A 29 ans, David Grémillet boucle, en 1997, un doctorat à l’Institute of Marine Research à l’Université de Kiel. C’est le point de départ d’une carrière d’océanographe dans différents postes au sein du CNRS qu’il réussit à intégrer à compter de 1999.
Depuis, comme l’indique sobrement sa biographie, il s’est investi dans l’étude de la physiologie des oiseaux et dans le développement et l’utilisation de nouvelles technologies dans le suivi des animaux (et notamment les oiseaux marins dans leurs stratégies de nourrissage et de migrations) afin d’approfondir la compréhension des réponses des oiseaux marins aux changements globaux dans leur environnement, et pouvoir proposer des pistes d’amélioration ou de développement de stratégies de protection des milieux marins et de leurs occupants.

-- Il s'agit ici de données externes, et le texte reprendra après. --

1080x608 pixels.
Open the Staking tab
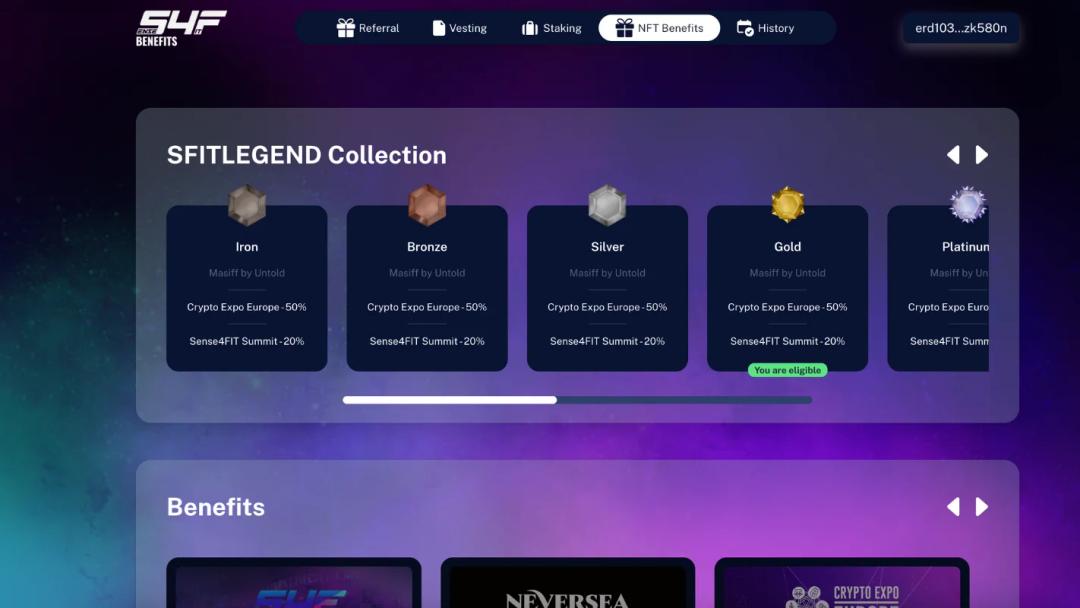pyautogui.click(x=552, y=28)
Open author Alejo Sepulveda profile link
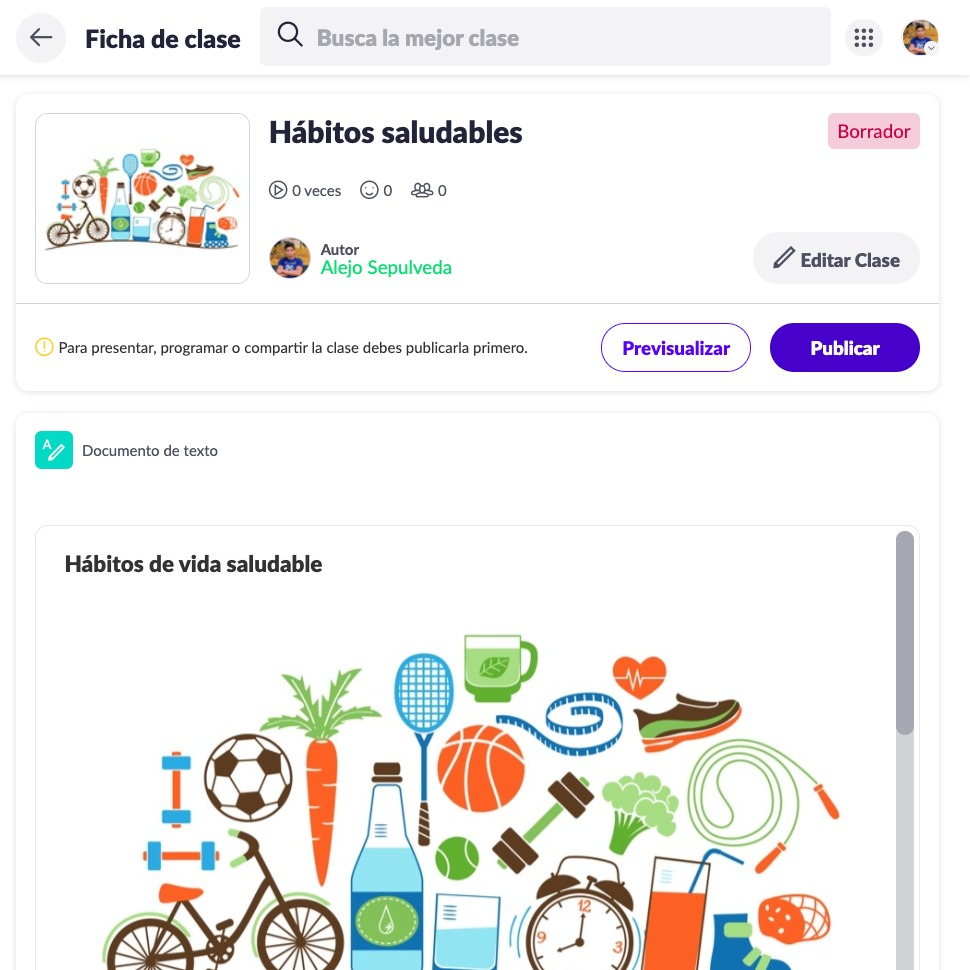The image size is (970, 970). tap(386, 268)
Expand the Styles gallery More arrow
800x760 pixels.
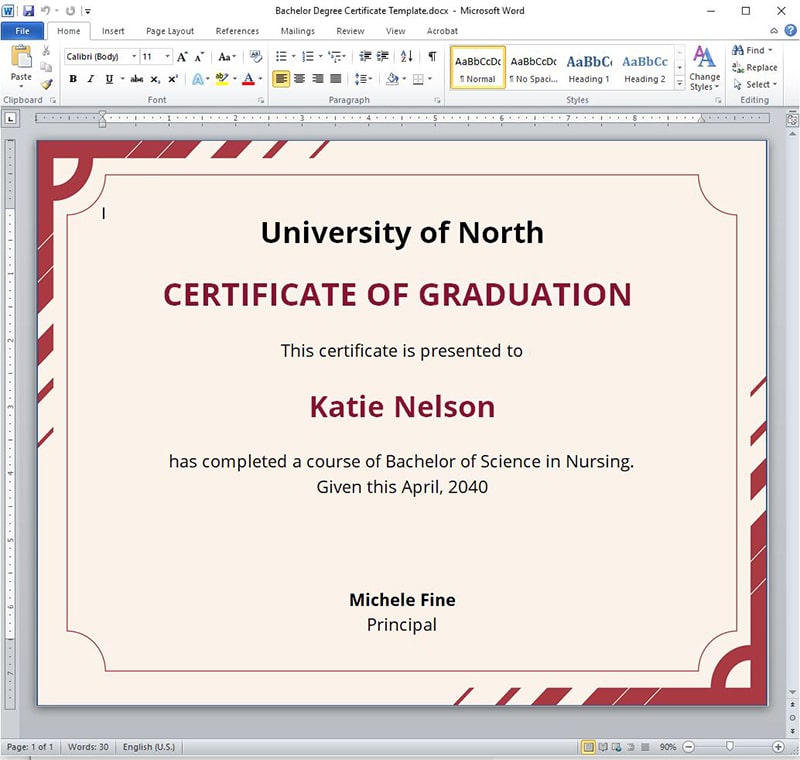click(x=680, y=83)

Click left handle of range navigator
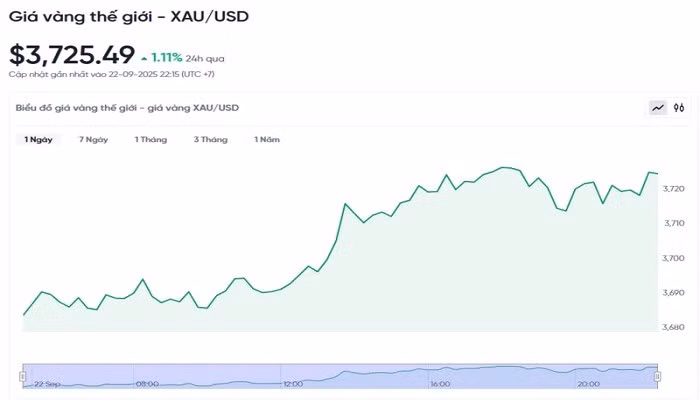[x=22, y=376]
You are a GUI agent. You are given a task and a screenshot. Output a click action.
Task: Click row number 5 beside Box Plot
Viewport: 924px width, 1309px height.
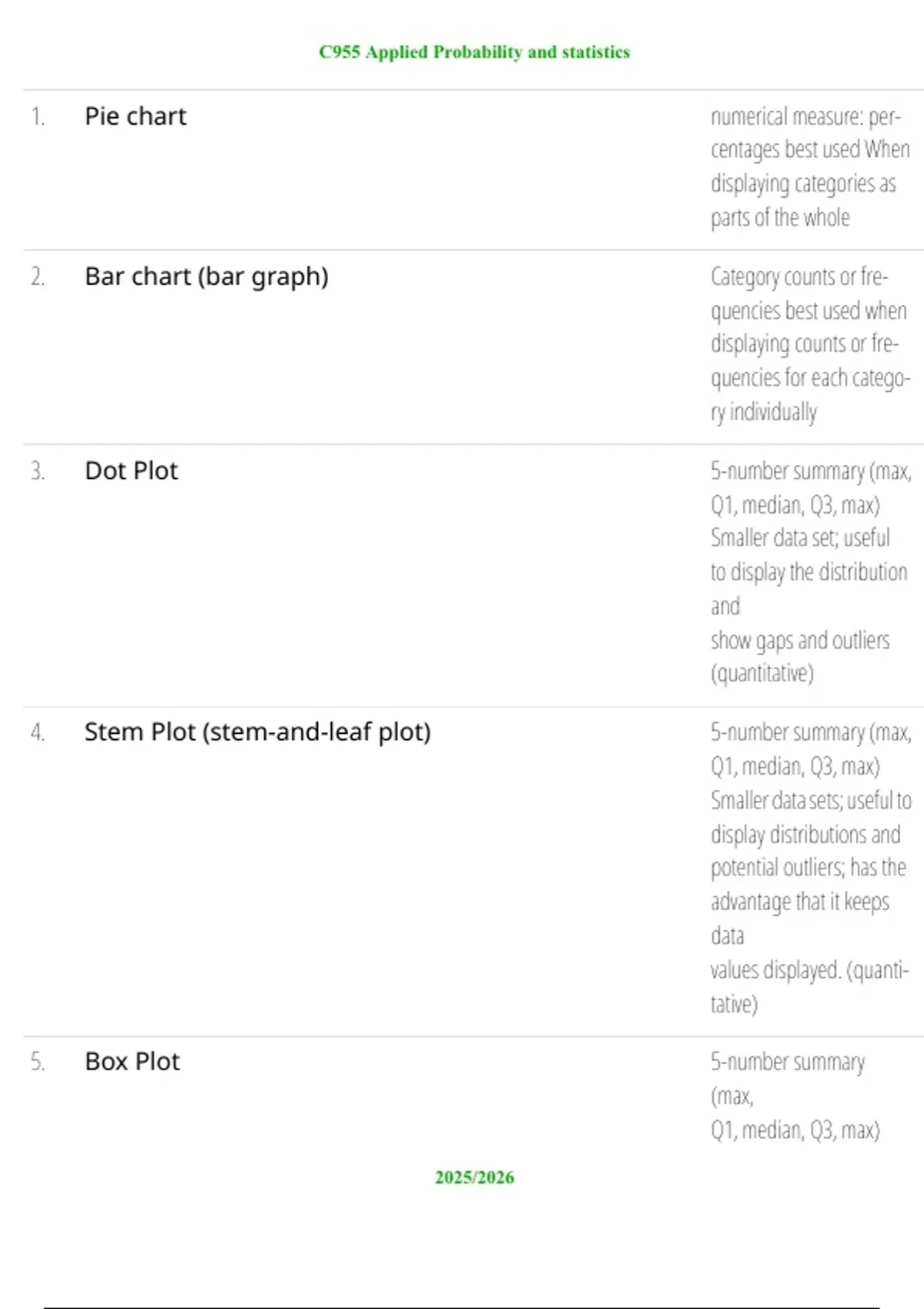pos(38,1062)
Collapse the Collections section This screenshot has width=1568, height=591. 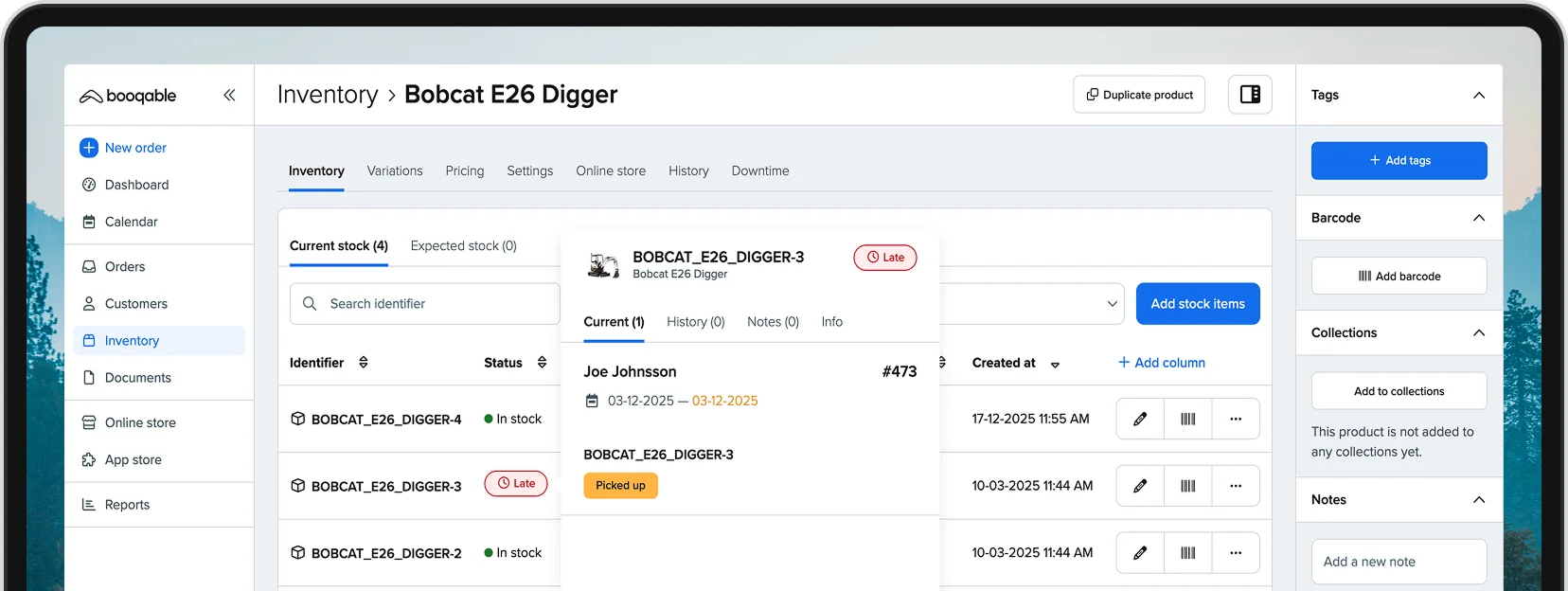point(1478,332)
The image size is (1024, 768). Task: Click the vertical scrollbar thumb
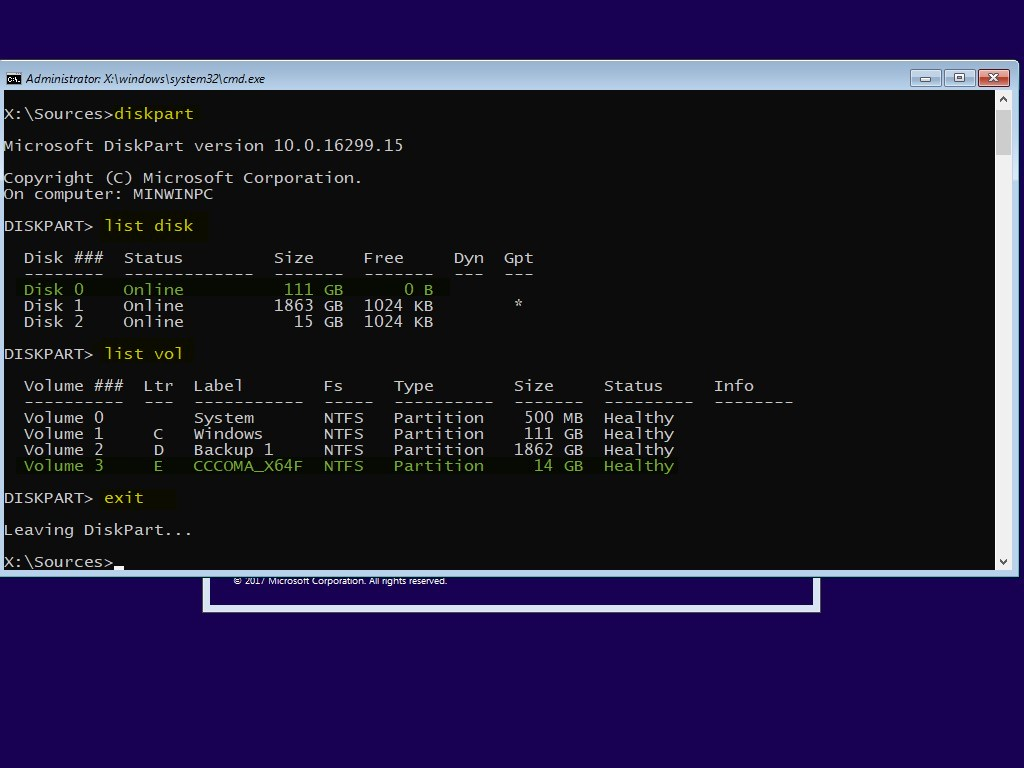1003,133
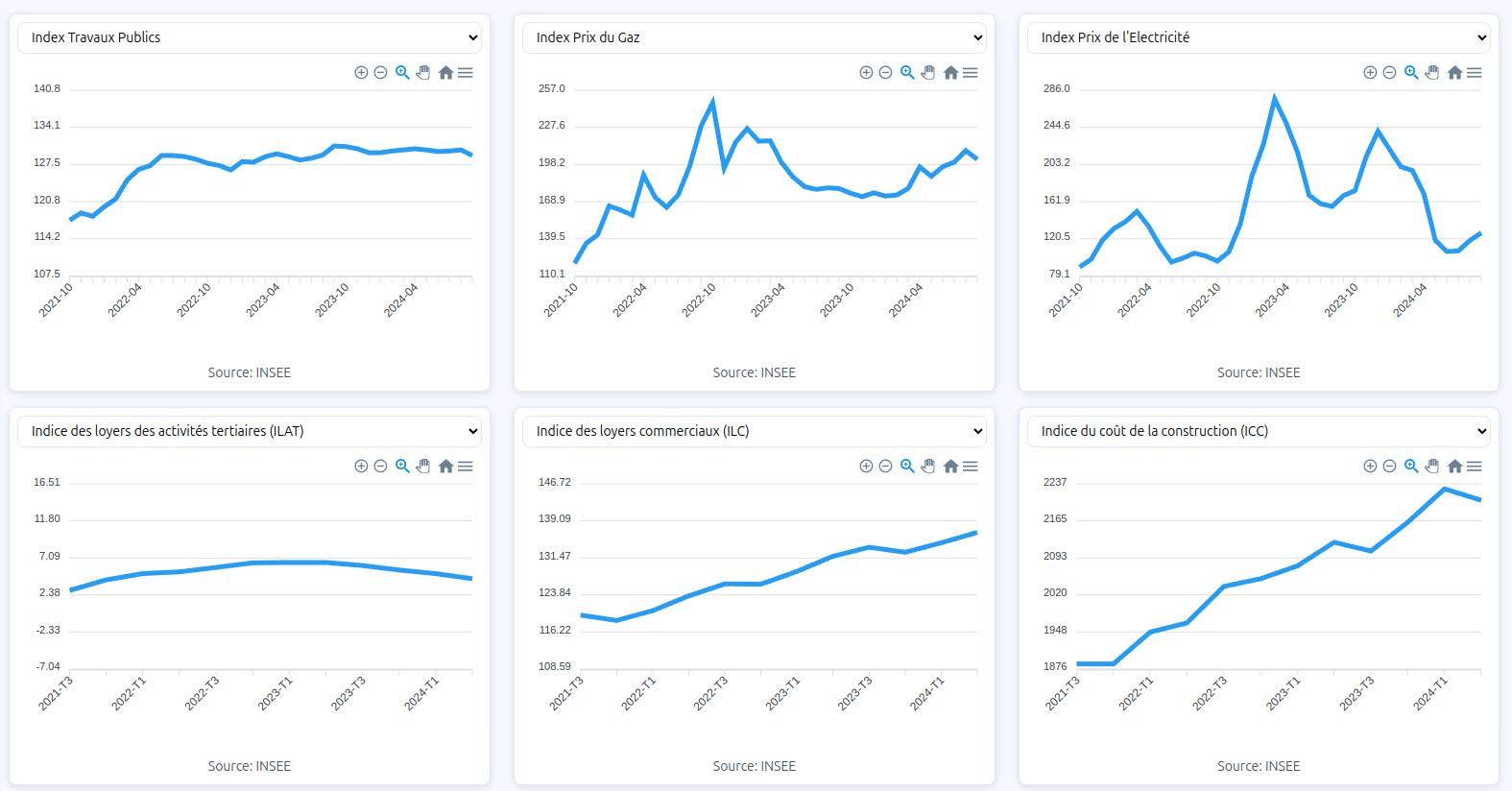Enable panning on the Electricité chart
Viewport: 1512px width, 791px height.
(1432, 73)
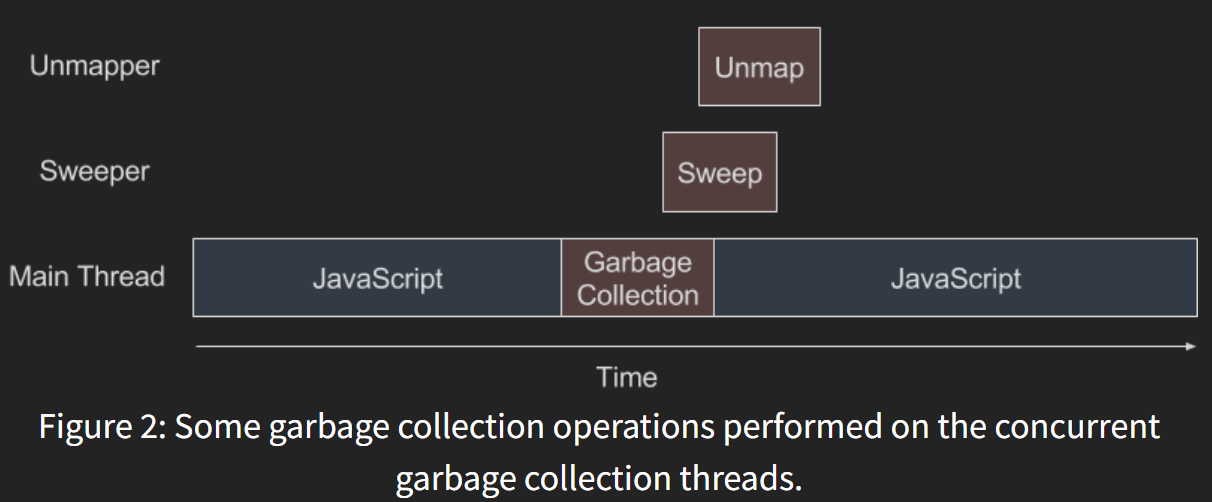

Ce livre rejoint, dans la superbe collection d’Actes Sud « Mondes Sauvages » : toute une série de témoignages et de réflexions portés pas des scientifiques ou des penseurs sur une variété époustouflante (comme l’est la biodiversité) de sujets en relation avec la « Nature » (avec un grand N) et, malheureusement, ce qu’elle devient face aux coups de boutoir que l’Humanité lui inflige.
J’aime à rappeler l’esprit fondateur de cette collection qui s’affiche en tête de chaque ouvrage : « La nation iroquoise avait l’habitude de demander, avant chaque palabre, qui, dans l’assemblée, allait parler au nom du loup » !!! Là, David Grémillet ne parle pas « au nom du loup », mais au nom des oiseaux dont, depuis des années, il suit les comportements aux quatre coins de la planète.
Son ouvrage est découpé en huit chapitres distincts et totalement indépendants les uns des autres (même s’il y a quelques références réciproques entre eux) et qui peuvent se lire, sans aucun souci, dans un ordre totalement différent de celui qui est figé par la mise en page.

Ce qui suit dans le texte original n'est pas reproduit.